Jazz at Lincoln Center did one of the first TV benefit shows, Higher Ground, Hurricane Relief Benefit Concert, which has been made available on Blue Note. Given that the Artistic Director of Jazz From Lincoln Center, Wynton Marsalis Wynton Marsalis, is from New Orleans as well as the city’s seminal place in the history of jazz and American popular music, it is not surprising that they came out early to help try to help the cradle of jazz recover.

Despite being presented by Jazz at Lincoln Center, the music presented here includes much that is not strictly jazz including a marvelous gospel number by Shirley Caesar and lively number by Buckwheat Zydeco.

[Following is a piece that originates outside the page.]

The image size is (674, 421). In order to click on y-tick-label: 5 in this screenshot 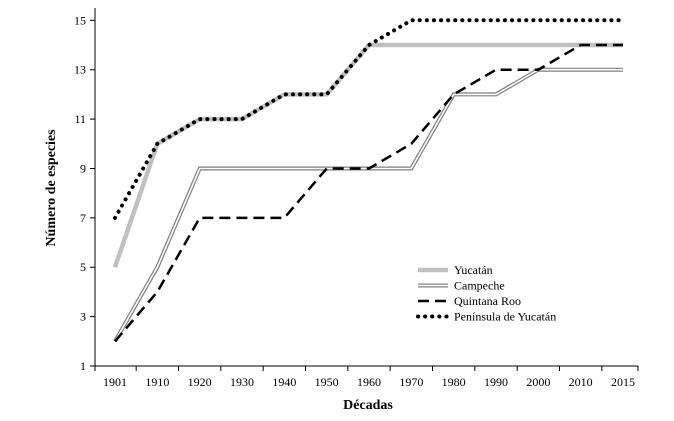, I will do `click(83, 267)`.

Art & Aaron Neville revive Professor Longhair’s Go to New Orleans with Allen Toussaint on piano, Art Neville on organ, an uncredited guitarist, Wes Anderson on alto and Wynton Marsalis on trumpet on a spirited recording followed by Dianna Krall rendering Basin Street Blues, with a nice traditional jazz feel to the backing evoking Louis Armstrong and Ella Fitzgerald.

James Taylor’s simple solo rendition of his Never Die Young, and Dianne Reeves treatment of The House I Live In both give the lyrics special meaning in light of the performance context as does Norah Jones on a solo performance of Randy Newman’s I Think It’s Going To Rain Today. Terence Blanchard’s performance Over There may be the strongest straight jazz performance with its somber mode, whereas the music of New Orleans is celebrated by Marcus Roberts on Jelly Morton’s New Orleans Blues and Wynton Marsalis’ revival of Dippermouth Blues, from the first recordings made by King Oliver’s Creole Jazz Band with a young second cornet player whose nickname was Dippermouth.

Trumpeter Irvin Mayfield plays a marvelous Just a Closer Walk With thee, just backed by pianist Ronald Markam, Bette Midler is marvelous on Is That All There Is, which some may be familiar of from Peggy Lee. The closing Come Sunday with Mark O'Connor on violin is a moving treatment of a composition originally part of Duke Ellington’s Black, Brown and Beige, and later done by another legend from new Orleans, Mahalia Jackson.

Like the city celebrated here, the performances contain a variety of styles, idioms and moods.